* [Task to carry out]:
Below is a listing to repeat exactly, with its pictures left out.

-- Opening Marker --

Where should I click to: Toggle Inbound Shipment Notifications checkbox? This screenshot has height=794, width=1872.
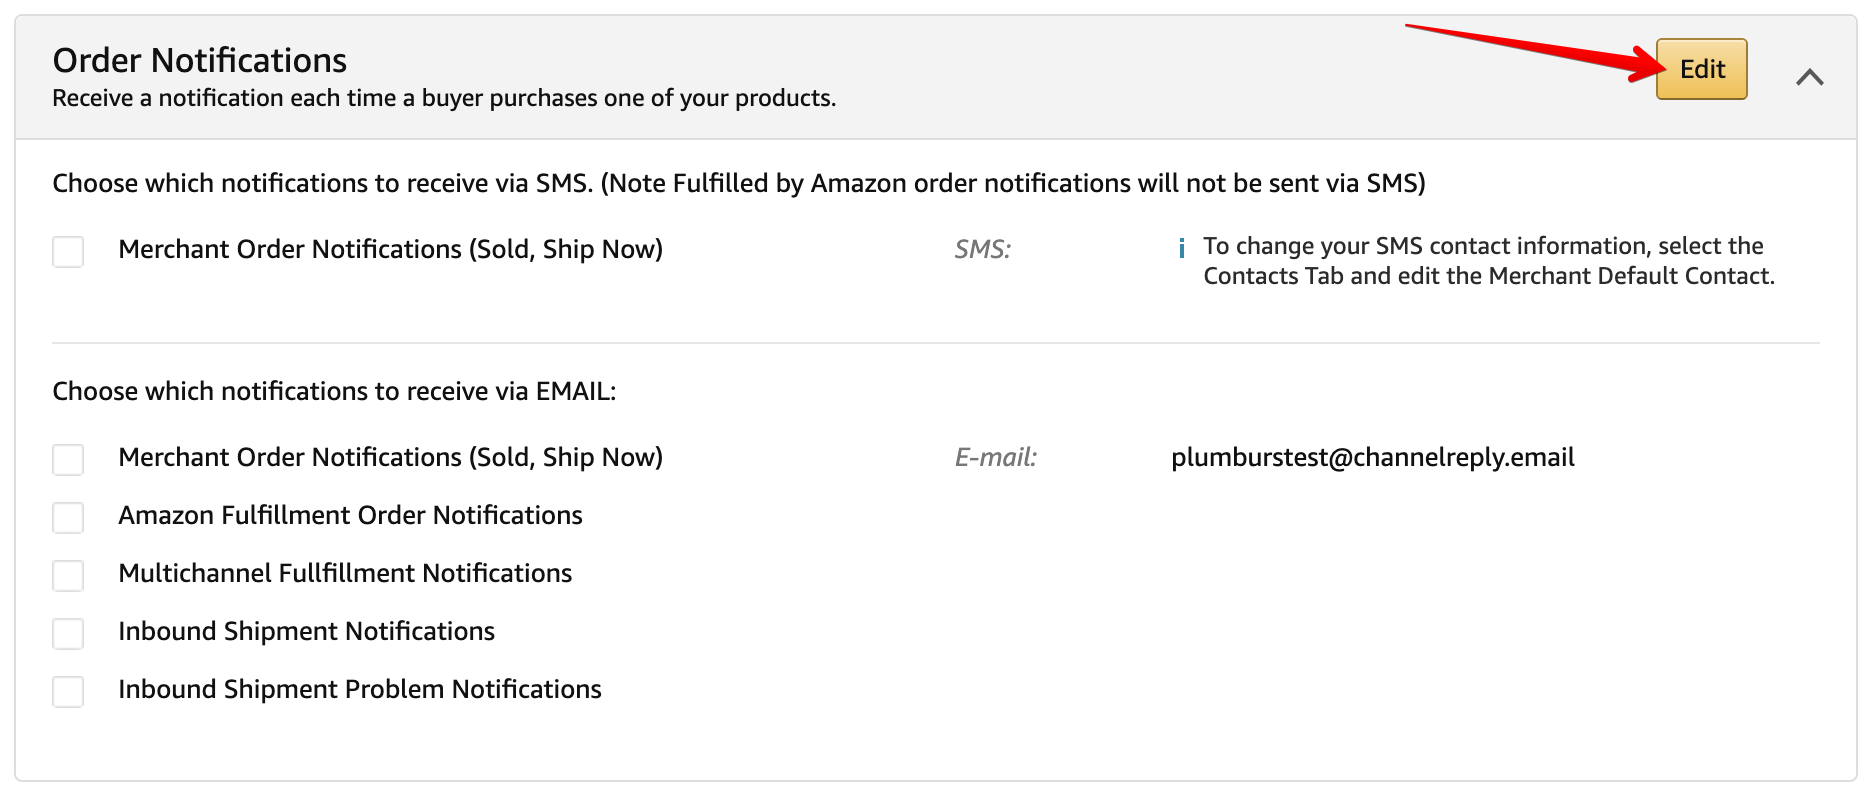coord(68,633)
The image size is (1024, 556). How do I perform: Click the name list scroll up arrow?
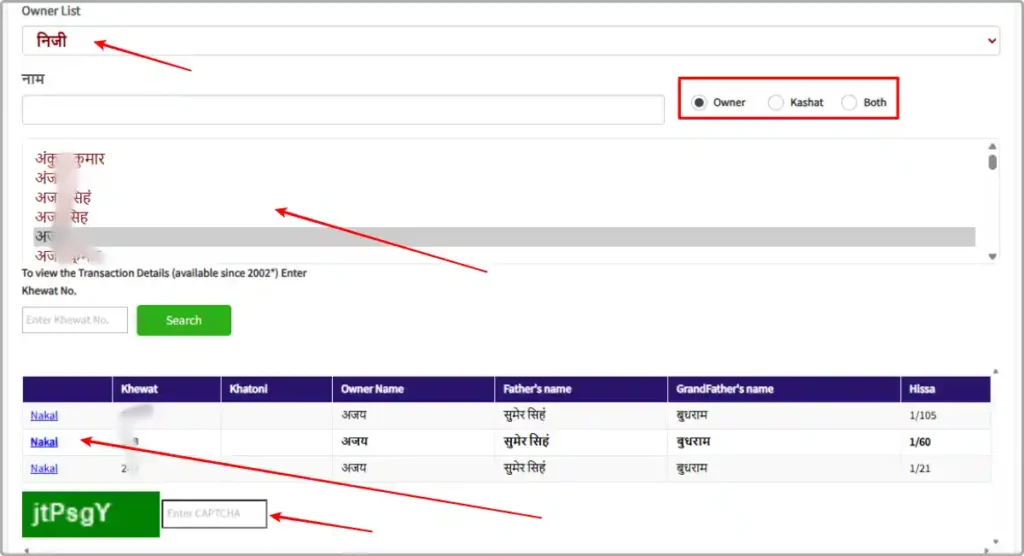[992, 146]
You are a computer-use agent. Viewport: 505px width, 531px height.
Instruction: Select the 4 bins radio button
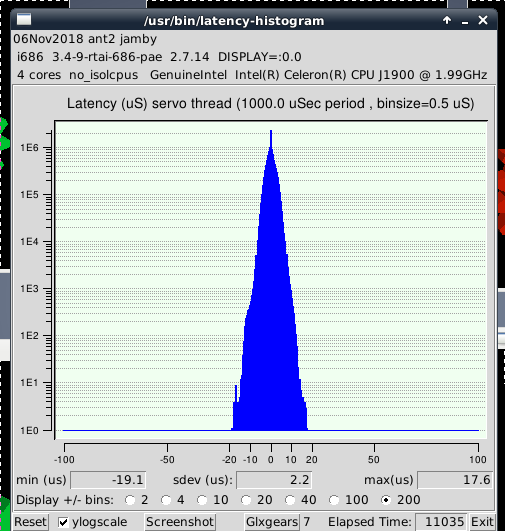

-- Closing Marker --

* [Exercise answer]:
Where should I click to: Toggle Inbound Shipment Notifications checkbox? This screenshot has height=794, width=1872.
coord(68,633)
The image size is (1024, 556). How do I perform: Click the name list scroll up arrow?
[992, 146]
You are a computer-use agent. Viewport: 505px width, 531px height.
Instruction: Select the 4 bins radio button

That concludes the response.